RUSH: You know, there’s another reason I think this is being done. You cannot ignore this, in addition to everything else. What this is, in part, is a voter registration drive. This is designed to rally the anti-cop and anti-establishment forces to get them active politically. The NFL, players are already now beginning to protest on the field during the game.

It was Michael Bennett of the Seahawks last Sunday who, it wasn’t quite a hundred percent, but it looked to everybody that saw it like he was giving the black power salute after a touchdown or after some play. Much like the athletes at the 1968 summer Olympics, USA track athletes in Mexico City, one of whose name was John Carlos, I forget the other’s name. But that’s the raised fist. He did that. Fist was not closed, but a lot of people thought, a-ha. And I saw a story, “Activism makes it to the field in the NFL.”

What he’s talking about, folks, four players in the NFL have sent a letter to Roger Goodell, the commissioner, asking the league to permit social activism against police brutality and prison overpopulation of African-Americans during the month of November. Somehow these players want that signified, and they want it much like October is, you know, they wear pink for breast cancer and a couple of weeks they wear camouflage gloves and socks and so forth to raise consciousness of the military.

This is in direct contravention of why people watch. This is the kind of stuff people want to escape when they invest their time in sports. I want to repeat something to you. When I worked at the Kansas City Royals from 1979 to 1983, after every season — I was in the marketing department — we had marketing meetings league-wide, and this particular year was out in Scottsdale. And the organizers of the meeting were the people from the Oakland A’s, who had won the division that year, so they put together the plan.

And they got this Harvard socialist to come out and speak to us, marketing directors. And the guy, he knew you’re there to get more people more often in your ballparks. So he gave us his take on the psychology and sociology of baseball fans and sports fans in general.

He said one thing I have never forgotten ’cause it’s inarguably true. Back then, this 82 or 81 is when this would have been, but he said sports is the one thing, the only thing in which you can invest total passion without consequence. And he followed that up by saying, “Try that with a woman, or if you’re a woman, try that with a man.” And what he was saying was, you can tell your team every which way you know you love ’em. You can show them. You can show up. You can cheer. You can buy jerseys and memorabilia. And the team will never divorce you.

The team will never try to take your house. The team will never kick you out. The team will always appreciate you and love you. They may lose, but they will always — And to try it with a man or woman was, you know, people are afraid to totally open up ’cause they fear rejection. Your team won’t reject you. Well, I happen to think he was right. I mean, that’s the definition of a dyed-in-the-wool sports fan. Now you can’t do that. The simple fact is you can’t invest total passion in your team without consequence. There is consequence.

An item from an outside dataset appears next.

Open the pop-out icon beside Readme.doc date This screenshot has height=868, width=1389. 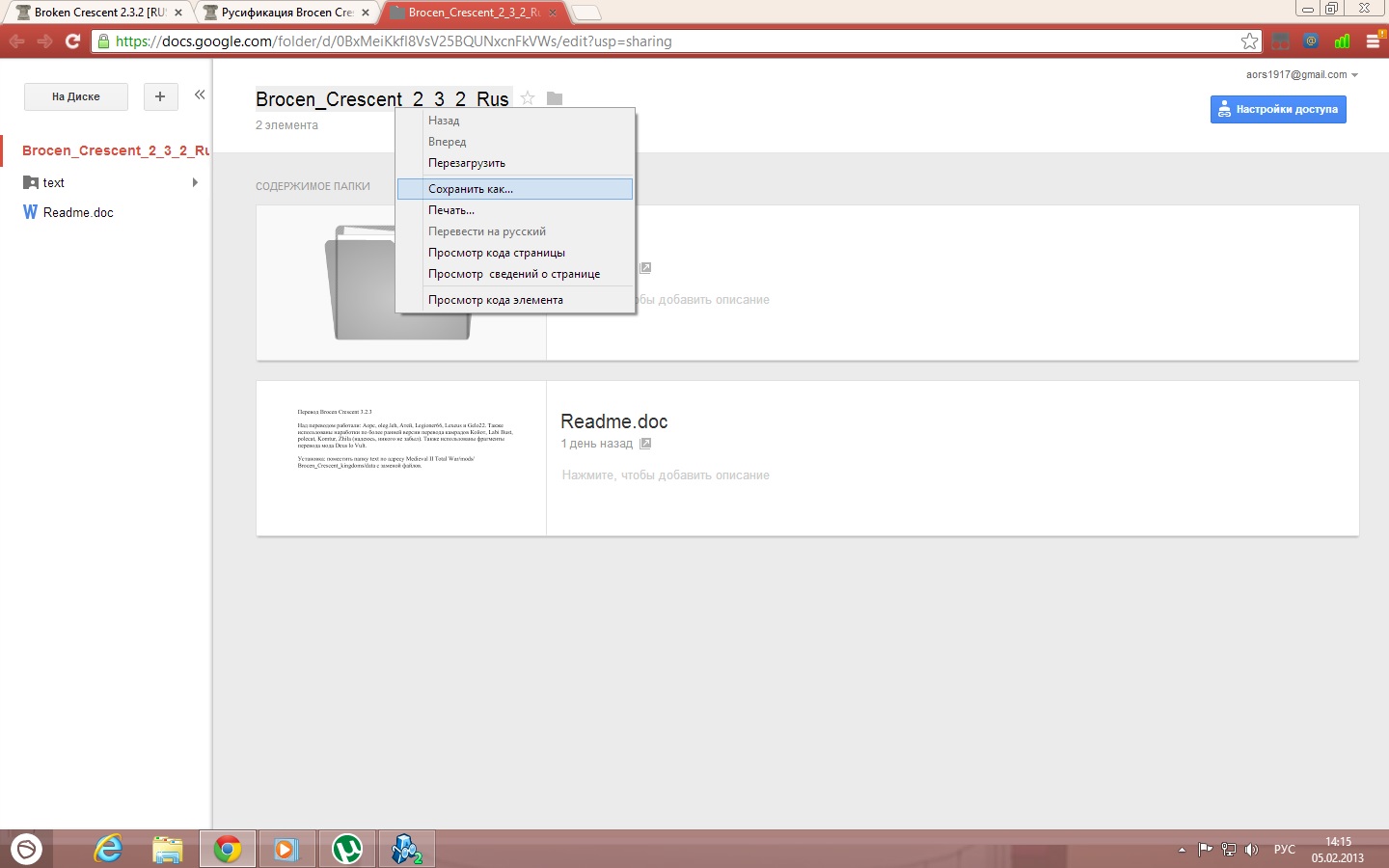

Your team will do all kinds of crazy things to tick you off and disappoint you and players playing the game will do it too. So it’s not as free and clear and pure and fun as it used to be, and it will not be so long as sports, all of it, continues to be politicized. And as I said, who does the politicizing? It’s not a bunch of conservatives trying to take over the NFL.

It is leftist liberal Democrats, they’re the ones that are trying to politicize everything, and in the process they end up corrupting everything, or much of what they touch. You can see it happening. You could see this coming three years ago in the NFL.